▶ _Exercise objective_
Lines holding the string "with" are the ones to copy; find them all in the data.

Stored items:

▽

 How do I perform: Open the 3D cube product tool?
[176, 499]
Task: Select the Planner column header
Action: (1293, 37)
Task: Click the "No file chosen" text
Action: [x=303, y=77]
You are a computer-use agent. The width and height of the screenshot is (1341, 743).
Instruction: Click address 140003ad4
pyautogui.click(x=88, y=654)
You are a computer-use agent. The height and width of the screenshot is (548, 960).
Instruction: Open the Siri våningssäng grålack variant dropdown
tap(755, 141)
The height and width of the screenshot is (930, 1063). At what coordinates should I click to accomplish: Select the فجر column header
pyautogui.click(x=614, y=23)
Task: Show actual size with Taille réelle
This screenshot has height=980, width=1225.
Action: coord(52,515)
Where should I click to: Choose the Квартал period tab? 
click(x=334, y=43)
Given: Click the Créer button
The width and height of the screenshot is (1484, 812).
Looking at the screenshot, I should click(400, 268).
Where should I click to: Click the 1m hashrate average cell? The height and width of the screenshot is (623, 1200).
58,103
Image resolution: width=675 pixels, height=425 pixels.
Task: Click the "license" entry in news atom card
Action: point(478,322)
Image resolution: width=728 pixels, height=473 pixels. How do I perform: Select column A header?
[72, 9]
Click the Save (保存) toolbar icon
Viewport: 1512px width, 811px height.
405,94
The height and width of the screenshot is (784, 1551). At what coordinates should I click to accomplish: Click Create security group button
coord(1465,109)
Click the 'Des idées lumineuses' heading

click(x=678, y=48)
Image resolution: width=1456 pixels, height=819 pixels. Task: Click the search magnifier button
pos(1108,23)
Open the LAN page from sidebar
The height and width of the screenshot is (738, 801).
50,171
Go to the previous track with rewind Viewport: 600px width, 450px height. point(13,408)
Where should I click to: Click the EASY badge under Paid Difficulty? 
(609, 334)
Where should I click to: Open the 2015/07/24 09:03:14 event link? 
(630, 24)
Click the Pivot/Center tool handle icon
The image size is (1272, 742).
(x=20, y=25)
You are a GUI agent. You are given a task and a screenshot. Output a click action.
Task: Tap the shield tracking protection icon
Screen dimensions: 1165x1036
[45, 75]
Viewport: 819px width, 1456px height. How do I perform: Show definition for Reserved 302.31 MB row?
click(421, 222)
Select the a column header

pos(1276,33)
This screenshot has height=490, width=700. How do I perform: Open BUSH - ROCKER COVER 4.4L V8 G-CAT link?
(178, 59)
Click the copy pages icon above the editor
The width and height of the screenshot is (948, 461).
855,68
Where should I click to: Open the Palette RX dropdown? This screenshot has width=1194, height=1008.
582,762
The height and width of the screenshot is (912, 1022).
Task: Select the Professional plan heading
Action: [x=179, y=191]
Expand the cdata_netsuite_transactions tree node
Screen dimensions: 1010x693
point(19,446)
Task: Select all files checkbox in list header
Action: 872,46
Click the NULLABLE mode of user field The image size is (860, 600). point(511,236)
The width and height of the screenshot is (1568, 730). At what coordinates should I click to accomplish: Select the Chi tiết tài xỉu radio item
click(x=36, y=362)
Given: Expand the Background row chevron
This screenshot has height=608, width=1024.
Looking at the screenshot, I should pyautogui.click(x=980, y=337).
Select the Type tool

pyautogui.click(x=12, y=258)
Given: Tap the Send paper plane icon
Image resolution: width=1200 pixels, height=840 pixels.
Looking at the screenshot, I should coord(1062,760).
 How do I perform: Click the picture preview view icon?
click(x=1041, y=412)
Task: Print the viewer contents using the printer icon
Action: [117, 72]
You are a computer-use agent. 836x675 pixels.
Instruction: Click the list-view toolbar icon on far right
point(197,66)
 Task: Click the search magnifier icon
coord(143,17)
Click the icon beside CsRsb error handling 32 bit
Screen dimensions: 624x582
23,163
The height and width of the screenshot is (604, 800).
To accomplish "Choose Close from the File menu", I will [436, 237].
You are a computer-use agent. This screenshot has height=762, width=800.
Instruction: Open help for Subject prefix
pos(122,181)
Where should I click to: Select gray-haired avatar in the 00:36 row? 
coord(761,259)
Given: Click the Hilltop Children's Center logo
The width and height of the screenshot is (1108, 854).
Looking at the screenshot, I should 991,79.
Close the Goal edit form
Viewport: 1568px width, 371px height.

△

▶ _Task response_
Task: Show actual size with Taille réelle
Go to the previous track with rewind Viewport: 600px width, 450px height. point(13,408)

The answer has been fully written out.